Thanks for your comments. Sorry I haven't been able to get on before now!

It's nice to know that I don't feel put out purely because I am a wicked stepmother! And it really isn't that we don't want him here - it's just that we seem to be unpaid emergency childcare (totally valid point BTW that we are his other parents and it isn't childcare, but when he's only coming over because she has decided on an impromptu holiday to France that's what it seems like!). There is never any thought that actually, we might have planned things to do that make it really difficult having an extra person. She guilts us with the 'don't you want to see your son?' thing.

I don't know how he's going to be feeling (he's 10) but I can imagine it will be the quiet disappointment that he normally feels when let down Sad. I'm going to totally out myself if she or any of her friends are on here - but for example when she promised to take him to Legoland, then didn't. Didn't tell us though, so we asked after the trip to be greeted with a sad face and 'we didn't go'. Or the time when he won tickets to a Premiership football match complete with a meet the players thing, and she took him shopping instead. To Primark. Because he 'needed new joggers'. As if a 10 year old needs to be present for the purchase of a pair of joggers! And BTW, this football match had been postponed due to snow, so she had ample time to arrange for someone else to take him if she didn't want to - her husband clearly didn't want to and she didn't ask OH so DSS just didn't go!

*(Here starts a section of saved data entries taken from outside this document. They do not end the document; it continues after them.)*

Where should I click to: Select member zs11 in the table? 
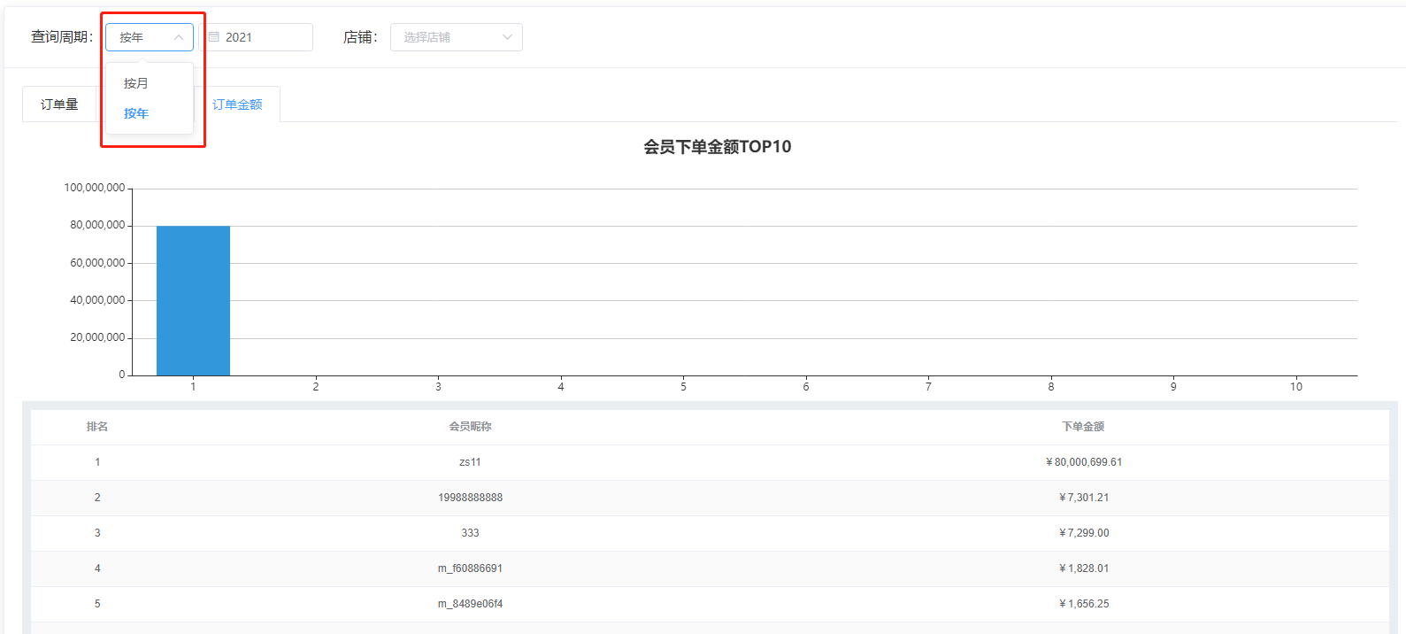coord(470,462)
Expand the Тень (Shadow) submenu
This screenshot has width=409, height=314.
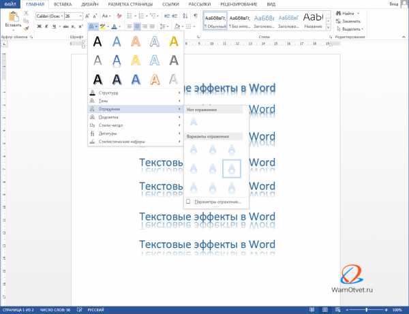coord(134,101)
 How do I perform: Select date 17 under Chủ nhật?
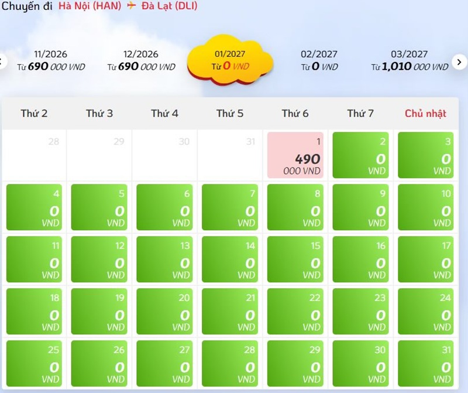[x=426, y=259]
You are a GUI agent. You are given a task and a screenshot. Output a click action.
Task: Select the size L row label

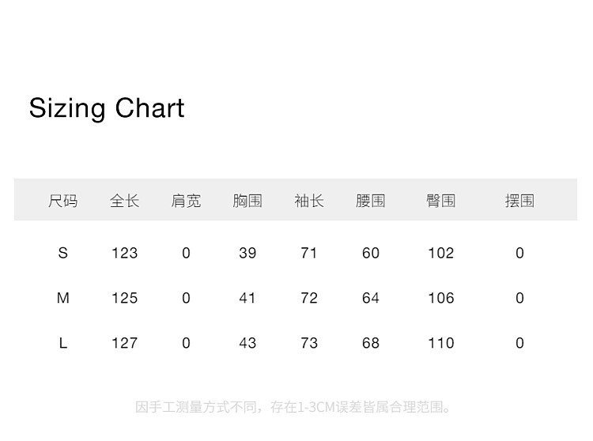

I am ranting a bit now, but I feel so sorry for him. Things are better now she is married as her DH is wealthy so they can afford to go away and take him. Clearly doesn't stop them from excluding him on a whim though! Up till this time last week he was still under the impression he was going with them.

OP posts:
whackamole · 26/12/2011 14:43

Luckily I have a joint in the freezer and loads of food so I will do another Christmas Dinner for us on Wednesday when my dad and partner are here and also DSS. He's got loads of presents to open as well.

OP posts:
talkingnonsense · 26/12/2011 14:57

That poor boy, I hve tears in my eyes for him. I hope you can give him a lovely time.

Crabapple99 · 26/12/2011 15:45

it's hard on you, but I'm sure you will make the lad feel welcome and wanted. In years to come, that is what he will remember

ChaoticAngel · 26/12/2011 15:51

OP YANBU Yes, you and your DH are not childcare but that's the way you're being treated by DSS's mum. I'd be pissed off at her attitude too.

SlinkyBells · 26/12/2011 15:59

YANBU. We have similar probs with my dp's ex-W, and always feel sorry for dss. Am sure you'll more than make up for any disappointment at not going to France though. Agree it'll be these happy memories he'll remember when he's older.